With \"Beyond: Two Souls,\" David Cage has enlisted a star-studded cast including Willem Dafoe and Ellen Page to help create something he likes to call an \"interactive drama\" rather than a video game. The idea is ambitious, but are gamers ready for it?
With "Beyond: Two Souls," David Cage has enlisted a star-studded cast including Willem Dafoe and Ellen Page to help create something he likes to call an "interactive drama" rather than a video game. The idea is ambitious, but are gamers ready for it?Sony


Even for the people who make them, video games can be incredibly confusing. There are few better examples of this fact than Quantic Dream, a French video game studio that's been producing games since 1997 so peculiar and movie-like that many gamers have been forced to ask: are they even games at all? With the release of the company's highly anticipated "Beyond: Two Souls" little more than a week away, the answer is "not necessarily," David Cage, the studio founder and creative director, told NBC News.

"We called 'Heavy Rain' an interactive drama, for whatever that's worth," Cage said, referring to the company's last title, which was released in 2010 to critical acclaim.

"So I guess that makes this ['Beyond'] the next-gen interactive drama?" he added, laughing. "We feel less and less comfortable with the word[s] 'video games.' We don't know what it means anymore."

If you've played or watched any of "Heavy Rain," you'd know what he means.
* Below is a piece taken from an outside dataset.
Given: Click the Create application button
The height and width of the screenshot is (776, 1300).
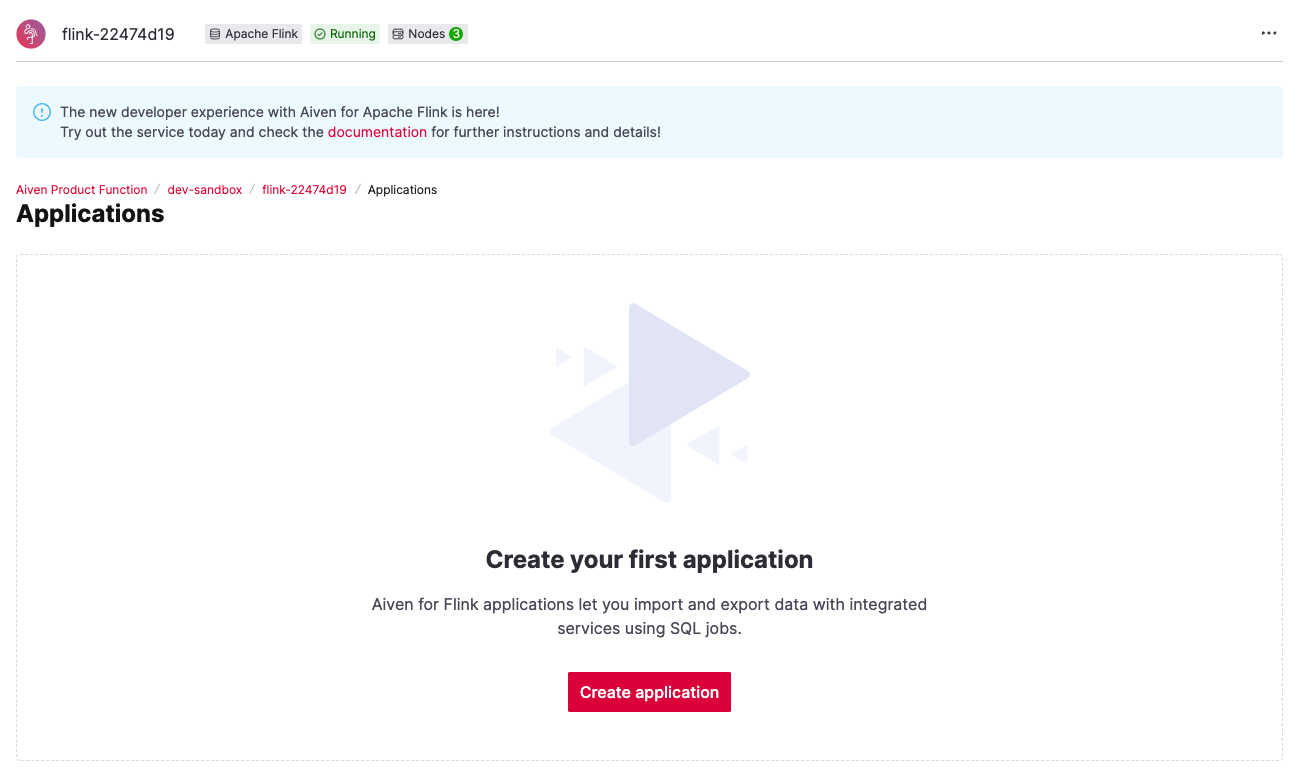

The game told a stylish and sombre film noire story, complete with four playable characters who could live or die depending on what players decided to do with them. Compared to a game like "Call of Duty," it was a revelation, but not one all gamers were comfortable with. The game did away with many things considered central to the form, and forced players into strange situations, such as when they had to continuously press the "X" button to call out for one of the character's lost children. And with "Beyond," Cage said that the studio is only going further down this path.

"We don't have any 'game over' situation in the game," Cage said, "no point where you fail and have to start the level over again; we don't think that's very satisfying. Instead, 'Beyond' actually gives consequences to your failures, so everything becomes very natural, very fluid, very dynamic."
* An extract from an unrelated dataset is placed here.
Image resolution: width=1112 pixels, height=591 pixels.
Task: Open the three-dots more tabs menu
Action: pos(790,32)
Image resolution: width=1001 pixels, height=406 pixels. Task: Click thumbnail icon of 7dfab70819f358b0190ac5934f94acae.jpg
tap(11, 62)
"Beyond" tells the story of Jodie Holmes, a young woman played by Ellen Page, who learns at a young age that she is being followed by a supernatural entity she starts to call Aiden. Having a spectral otherworldly being understandably gets Jodie into trouble, and eventually she finds herself being poked and prodded by scientist Nathan Dawkins, played by Willem Dafoe.

That's when things start to get really crazy. Cage wouldn't give too many details about the game's story, saying that he wanted players to be able to experience everything for themselves, but he noted that the game will follow Holmes through 15 years of her life and have 23 different endings.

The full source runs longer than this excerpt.